KI-Star Tilly Norwood spaltet Netz mit Musikvideo
Die vollständig künstlich erzeugte "Schauspielerin" steht im Zentrum einer Debatte, die Hollywood seit Monaten beschäftigt. Mit dem Song "Take the Lead" und dem dazugehörigen Musikvideo wird diese Diskussion nun für ein breites Publikum sichtbar.
KI-Projekt mit klarer Strategie
Hinter Tilly Norwood steht das Londoner Studio Xicoia, ein Teil der Produktionsfirma Particle6. Das Projekt ist kein Einzelversuch, sondern Teil einer größeren Idee: dem sogenannten "Tilly-verse".
Dabei handelt es sich um eine geplante digitale Unterhaltungswelt, in der KI-Figuren künftig eigenständig auftreten, miteinander interagieren und als Marken funktionieren sollen.
Aufwendig produziert
Das Musikvideo zeigt die künstliche Figur in unterschiedlichen Szenen, etwa auf einem Londoner Dach, in einer Badewanne oder auf einem aufblasbaren Flamingo über den Wolken.
Gleich zu Beginn wird betont, dass die Produktion nicht rein automatisiert entstanden ist. Insgesamt waren 18 reale Menschen beteiligt, darunter Designer, Cutter und ein Schauspieler.

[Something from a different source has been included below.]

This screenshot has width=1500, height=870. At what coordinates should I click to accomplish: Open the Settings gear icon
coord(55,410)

Für die Umsetzung kamen mehrere KI-Tools zum Einsatz, unter anderem die Musikplattform Suno. Zusätzlich wurde die Performance per Motion Capture aufgenommen. Die Gründerin Eline van der Velden spielte die Szenen selbst ein und lieferte so die Grundlage für die digitale Figur.
Van der Velden betont, dass KI kreative Prozesse erweitern solle und keine Jobs ersetzen müsse. Gute Inhalte entstünden weiterhin durch Ideen, Erfahrung und Zeit.

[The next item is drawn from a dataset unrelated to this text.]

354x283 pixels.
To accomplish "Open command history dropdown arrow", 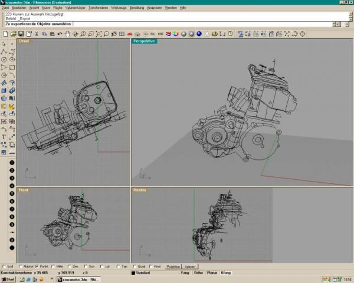I will point(348,24).
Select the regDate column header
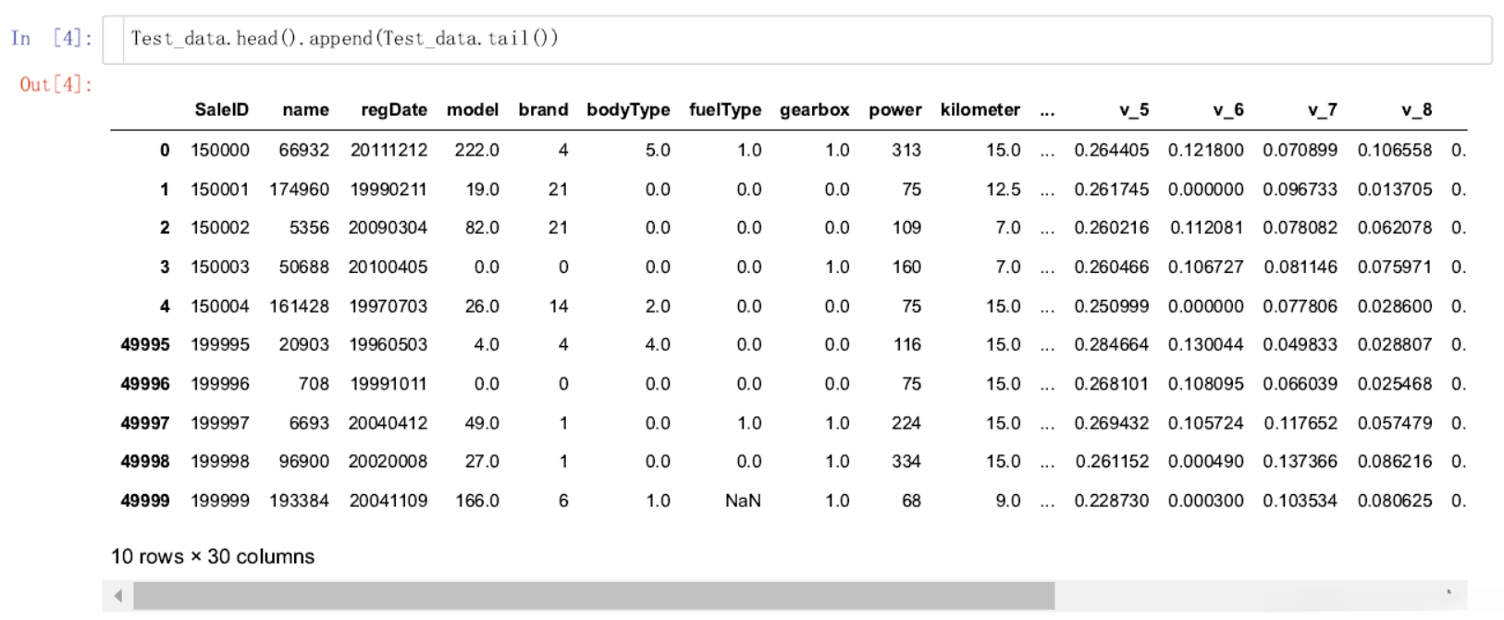Image resolution: width=1504 pixels, height=620 pixels. (x=394, y=110)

Songtext als Reaktion auf Kritik
Auch inhaltlich greift das Projekt die Kontroverse auf. Der Song thematisiert die Kritik an KI-Figuren direkt und stellt die Frage, ob eine künstliche Figur mehr sein kann als ein Werkzeug.
Die Texte basieren auf einem Essay der Produzentin, der sich mit der Ablehnung gegenüber KI in der Filmbranche beschäftigt.
Bereits im Jahr 2025 hatte die Vorstellung von Tilly Norwood für Aufsehen gesorgt, nachdem bekannt wurde, dass Agenturen Interesse an einer Zusammenarbeit mit einer KI-Schauspielerin prüfen.
Heftige Reaktionen im Netz
Mit der Veröffentlichung des Videos eskalieren die Reaktionen. Viele Nutzer äußern laut Berichten deutliche Kritik und beschreiben das Projekt als "angeekelt und wütend".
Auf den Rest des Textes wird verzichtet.